A Cerulenin Insensitive Short Chain 3-Ketoacyl-Acyl Carrier Protein Synthase in Spinacia oleracea Leaves

Abstract

A cerulenin insensitive 3-ketoacyl-acyl carrier protein synthase has been assayed in extracts of spinach (Spinacia oleracea) leaf. The enzyme was active in the 40 to 80% ammonium sulfate precipitate of whole leaf homogenates and catalyzed the synthesis of acetoacetyl-acyl carrier protein. This condensation reaction was five-fold faster than acetyl-CoA:acyl carrier protein transacylase, and the initial rates of acyl-acyl carrier protein synthesis were independent of the presence of cerulenin.
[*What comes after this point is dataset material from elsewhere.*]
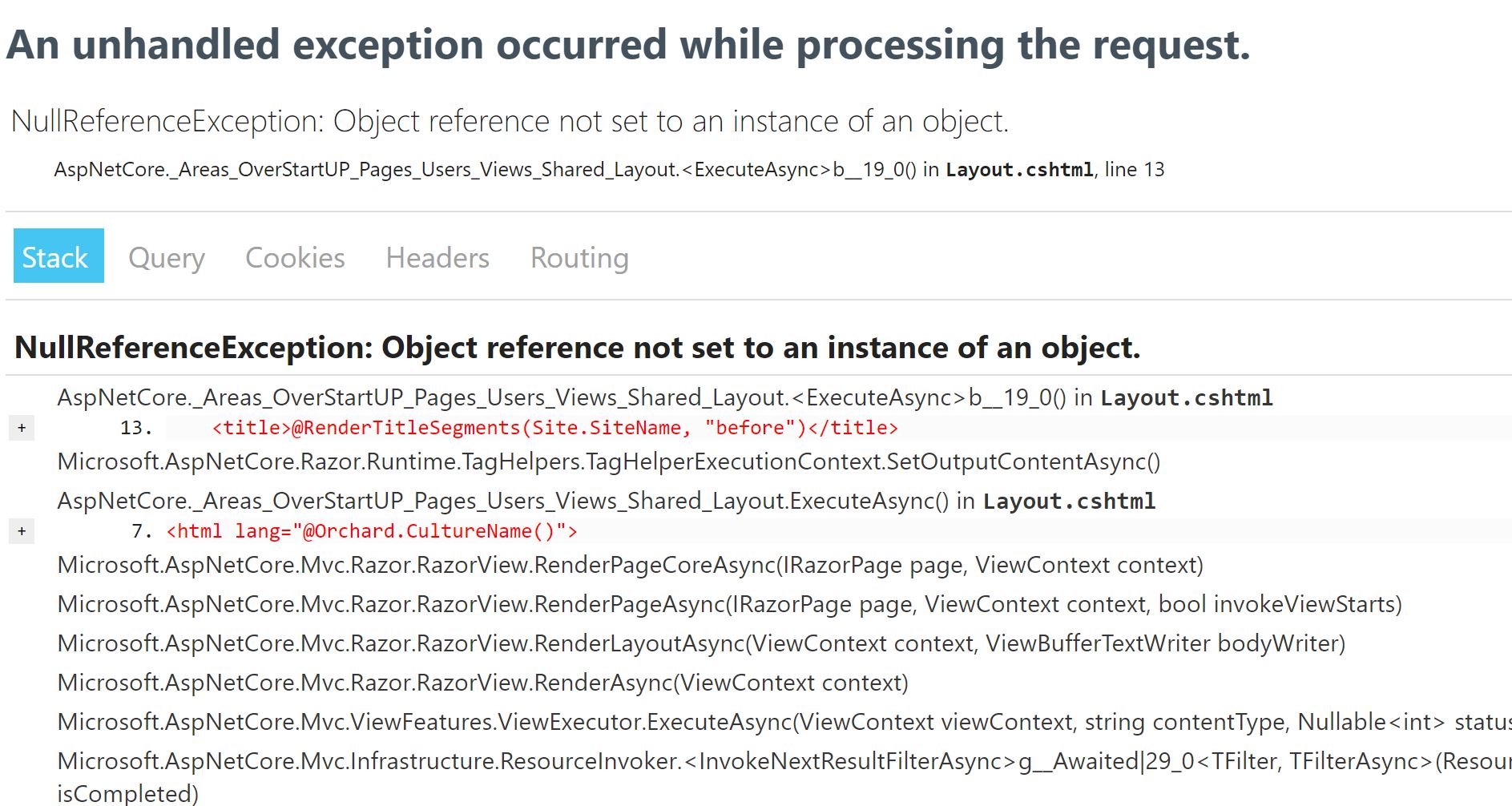Click the NullReferenceException heading text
In the presence of fatty acid synthase cofactors and 100 micromolar cerulenin, the principal fatty acid product of de novo synthesis was butyric and hexanoic acids. Using conformationally sensitive native polyacrylamide gel electrophoresis for separation, malonyl-, acetyl-, butyryl-, hexanoyl, and long chain acyl-acyl carrier proteins could be detected by immunoblotting and autoradiography. In the presence of 100 micromolar cerulenin, the accumulation of butyryl- and hexanoyl-acyl carrier protein was observed, with no detectable long chain acyl-acyl carrier proteins or fatty acids being produced. In the absence of cerulenin, the long chain acyl-acyl carrier proteins also accumulated.